The posters are all over Toronto. Tenants in every group are talking about it. I've seen landlords in Facebook groups say that despite the law, they are just going to change the locks or shut off utilities where they are paying the bill, when safety or illegal activities are the issue. Can anarchy be far behind.
But make no mistake, this seductive movement is going to cost tenants in the long run, in a number of ways.
The "Don't Pay Your Rent" message is going to ruin tenants' lives.
Groups such as ACTO, Parkdale Organize, OCAP and the FMTA are not the villains here, even though in the long-run they will make renting harder for tenants and result in hundreds of evictions when this crisis is over. Their constituency have lost their jobs, many have no savings, and their lives are in turmoil. I admire the work they are doing. I'm just wondering why YOU as a landlord or a landlord organization aren't doing the same.
Part of the problem is that tenants are being told that landlords are getting mortgage relief, so it's OK to not pay rent. It's a guilt-free rent strike.
First off, most landlords won't get any mortgage relief. The conditions from banks and especially private lenders are onerous. And remember, it's not forgiveness, it's deferral. Payments will become larger after the pandemic as interest will have accrued as principle payments are postponed.
Generally, banks and private lenders are not allowing deferral for investment properties. Other banks are only allowing it if there has been substantial pre-payment in the past resulting in an acceleration of the pay-down of their mortgage obligation.
But there are a lot of other costs for landlords. Mortgage payments are just a part of a landlord's expense. Let's imagine the landlord that has no mortgage...there aren't many. They still have taxes, insurance, maintenance, in condominiums common element fees, and in some cases special assessments. And when a tenancy is "all in", they also have utilities to pay. So if no rent comes in, those expenses continue.
And let's not forget the myth of the rich landlord. It's fair to expect REITs, large apartment building owners, private equity firms and the like to have resources for a rainy day. I don't have a concern about them. But there are hundreds of thousands of working people - yes, the worker class, not the landlord class as tenant groups refer to them, who own one additional property purchased through hard work to scratch up a down-payment, or perhaps rent space in their own home. And hundreds of thousands of them are now unemployed as well.
These people will lose their homes or properties if there is not some sort of government relief. And the rent strike, for the moment, is about April's rent. But I'm certain it will blossom into a full-fledged long-term strike because there is a class war going on, and tenants see landlords as being fat, greedy and undeserving of relief.
Fueling the fire, governments both provincial and federal are making crazy proclamations saying "Don't worry about your rent...you won't be evicted", and it's true they won't be evicted as governments have shut down courts and tribunals. But you don't hear government saying "Run to the grocery store, grab food and don't pay!"

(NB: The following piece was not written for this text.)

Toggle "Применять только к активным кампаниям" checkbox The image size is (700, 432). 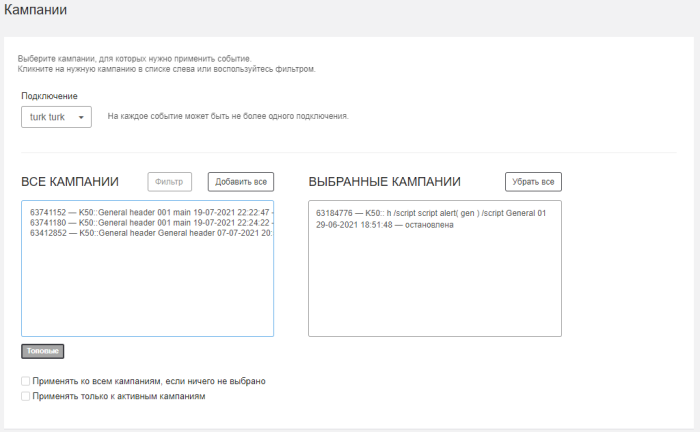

BOTH ARE ESSENTIALS. WHY ARE LANDLORDS BEING TARGETED?
That's easy. For the same reason they are always targeted. First, nobody sympathizes with landlords, they are an easy target. Ford, Trudeau and Tory are targeting them because it's cheap, easy politics. Second, people generally don't distinguish between large apartment complex owners, and the landlord renting out a second property.

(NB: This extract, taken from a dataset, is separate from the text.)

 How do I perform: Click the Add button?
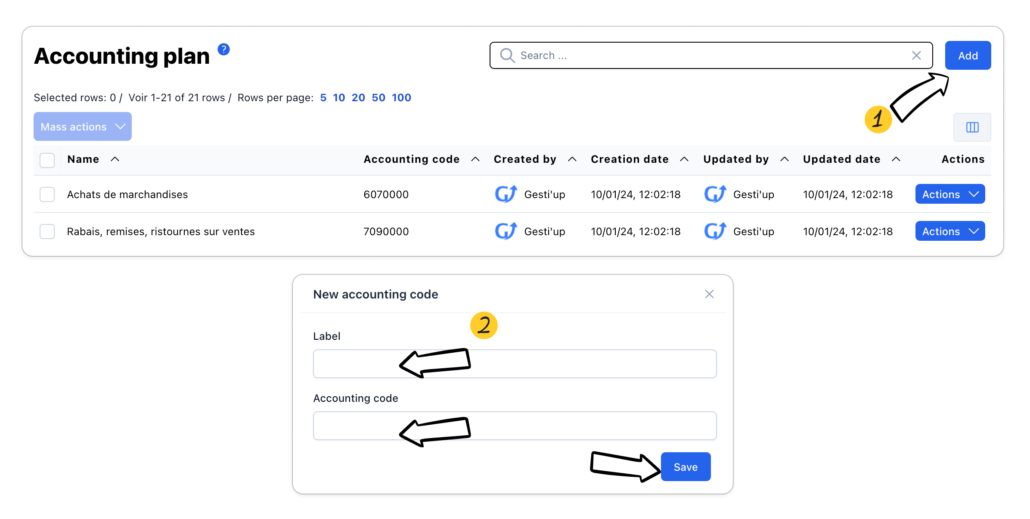[967, 56]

In this country, hundreds of billions of government dollars will be spent at the end of the day dealing with the financial and social problems caused by this pandemic. Every sector will get money. Every industry will have some sort of government benefit in terms of either outright forgiveness or deferral. And that's the way it should be, but landlords shouldn't be the big target. Here's what should happen:
- Landlords and landlord groups should make it clear that they support the eviction ban, but that they need government help as well.
- Ontario should set up a rent bank to dole out rents starting with April's rent directly to landlords for those tenants who can prove they have been laid off or had their hours reduced.

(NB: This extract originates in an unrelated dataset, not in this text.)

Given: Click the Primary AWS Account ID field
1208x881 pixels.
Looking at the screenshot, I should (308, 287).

- We need to solve the immediate problem for small landlords. Large institutional landlords should just have to wait 3 months for their rent and see how this plays out. Small landlords need help today.
- The messaging from government should advise people to pay their rent to their landlord if they can, but if not, then to access the provincial government rent bank.
- The messaging should let tenants know that like landlords, who may only have expense deferral, that this is a loan for rent...a no interest loan but a loan nonetheless that will have to be paid back over time.
- The messaging should be honest, making tenants aware that at some point the Landlord Tenant Board will be up and running, and people who have rent arrears without hope of re-payment will be at risk of eviction.
So if you are a landlord reading this, what can you do? If you sit on your ass, like most landlords have done for the 20 years that I've been involved, letting governments ignore their plight, then you will be steamrollered by what's coming.
You need to contact your MPP, contact every provincial cabinet minister, and send them your thoughts. Give them a link to my blog. Cut and paste my blog and write your own letter. Arrange a video meeting as a constituent.
If you don't become part of the solution, you have only yourself to blame.